■ **Instructions for the task**
Below is some data; print it all back exactly.

Entries taken from a collection
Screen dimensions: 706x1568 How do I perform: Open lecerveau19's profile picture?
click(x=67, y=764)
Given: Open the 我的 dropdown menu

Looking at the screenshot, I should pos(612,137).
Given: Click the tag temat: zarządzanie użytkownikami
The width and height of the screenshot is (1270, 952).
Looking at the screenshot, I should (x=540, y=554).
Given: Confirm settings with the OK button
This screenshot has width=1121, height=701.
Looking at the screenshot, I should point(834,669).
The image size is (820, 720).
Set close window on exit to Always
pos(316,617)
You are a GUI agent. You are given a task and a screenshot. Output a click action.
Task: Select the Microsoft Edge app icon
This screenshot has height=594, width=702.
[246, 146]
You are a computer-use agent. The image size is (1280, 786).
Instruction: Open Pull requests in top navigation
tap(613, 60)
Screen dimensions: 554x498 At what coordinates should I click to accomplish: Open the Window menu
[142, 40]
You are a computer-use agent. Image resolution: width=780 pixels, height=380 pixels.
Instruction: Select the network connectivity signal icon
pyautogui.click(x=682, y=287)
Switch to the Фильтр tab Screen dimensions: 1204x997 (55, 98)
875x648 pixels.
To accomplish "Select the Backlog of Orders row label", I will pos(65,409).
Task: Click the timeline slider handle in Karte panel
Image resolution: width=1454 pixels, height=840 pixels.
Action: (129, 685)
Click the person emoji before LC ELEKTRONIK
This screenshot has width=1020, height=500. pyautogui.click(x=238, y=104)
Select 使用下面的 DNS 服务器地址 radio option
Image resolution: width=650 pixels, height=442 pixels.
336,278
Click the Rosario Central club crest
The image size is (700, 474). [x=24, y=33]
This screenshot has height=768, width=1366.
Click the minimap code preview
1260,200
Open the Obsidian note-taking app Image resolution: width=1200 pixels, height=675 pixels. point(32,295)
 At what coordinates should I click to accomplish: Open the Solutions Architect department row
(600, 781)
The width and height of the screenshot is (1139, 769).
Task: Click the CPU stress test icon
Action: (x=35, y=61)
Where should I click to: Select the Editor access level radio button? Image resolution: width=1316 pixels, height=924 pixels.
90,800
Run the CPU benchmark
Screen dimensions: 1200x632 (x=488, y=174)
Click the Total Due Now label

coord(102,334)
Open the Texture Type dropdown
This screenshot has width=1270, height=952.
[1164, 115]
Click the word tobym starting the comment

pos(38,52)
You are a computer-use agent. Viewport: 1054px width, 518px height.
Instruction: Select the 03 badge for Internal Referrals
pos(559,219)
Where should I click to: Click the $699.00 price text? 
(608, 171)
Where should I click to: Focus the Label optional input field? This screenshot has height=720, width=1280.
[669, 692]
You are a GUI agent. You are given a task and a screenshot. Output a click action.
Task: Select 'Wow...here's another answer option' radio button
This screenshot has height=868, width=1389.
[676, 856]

■ **Solution below**
Screen dimensions: 706x1568 How do I perform: Open lecerveau19's profile picture?
click(x=67, y=764)
Given: Open the 我的 dropdown menu

Looking at the screenshot, I should pos(612,137).
Given: Click the tag temat: zarządzanie użytkownikami
The width and height of the screenshot is (1270, 952).
Looking at the screenshot, I should (x=540, y=554).
Given: Confirm settings with the OK button
This screenshot has width=1121, height=701.
Looking at the screenshot, I should point(834,669).
The image size is (820, 720).
Set close window on exit to Always
pos(316,617)
You are a GUI agent. You are given a task and a screenshot. Output a click action.
Task: Select the Microsoft Edge app icon
This screenshot has height=594, width=702.
[246, 146]
You are a computer-use agent. The image size is (1280, 786).
Instruction: Open Pull requests in top navigation
tap(613, 60)
Screen dimensions: 554x498 At what coordinates should I click to accomplish: Open the Window menu
[142, 40]
You are a computer-use agent. Image resolution: width=780 pixels, height=380 pixels.
Instruction: Select the network connectivity signal icon
pyautogui.click(x=682, y=287)
Switch to the Фильтр tab Screen dimensions: 1204x997 (55, 98)
875x648 pixels.
To accomplish "Select the Backlog of Orders row label", I will pos(65,409).
Task: Click the timeline slider handle in Karte panel
Image resolution: width=1454 pixels, height=840 pixels.
Action: (129, 685)
Click the person emoji before LC ELEKTRONIK
This screenshot has width=1020, height=500. pyautogui.click(x=238, y=104)
Select 使用下面的 DNS 服务器地址 radio option
Image resolution: width=650 pixels, height=442 pixels.
336,278
Click the Rosario Central club crest
The image size is (700, 474). [x=24, y=33]
This screenshot has height=768, width=1366.
Click the minimap code preview
1260,200
Open the Obsidian note-taking app Image resolution: width=1200 pixels, height=675 pixels. point(32,295)
 At what coordinates should I click to accomplish: Open the Solutions Architect department row
(600, 781)
The width and height of the screenshot is (1139, 769).
Task: Click the CPU stress test icon
Action: (x=35, y=61)
Where should I click to: Select the Editor access level radio button? Image resolution: width=1316 pixels, height=924 pixels.
90,800
Run the CPU benchmark
Screen dimensions: 1200x632 (x=488, y=174)
Click the Total Due Now label

coord(102,334)
Open the Texture Type dropdown
This screenshot has width=1270, height=952.
[1164, 115]
Click the word tobym starting the comment

pos(38,52)
You are a computer-use agent. Viewport: 1054px width, 518px height.
Instruction: Select the 03 badge for Internal Referrals
pos(559,219)
Where should I click to: Click the $699.00 price text? 
(608, 171)
Where should I click to: Focus the Label optional input field? This screenshot has height=720, width=1280.
[669, 692]
You are a GUI agent. You are given a task and a screenshot. Output a click action.
Task: Select 'Wow...here's another answer option' radio button
This screenshot has height=868, width=1389.
[676, 856]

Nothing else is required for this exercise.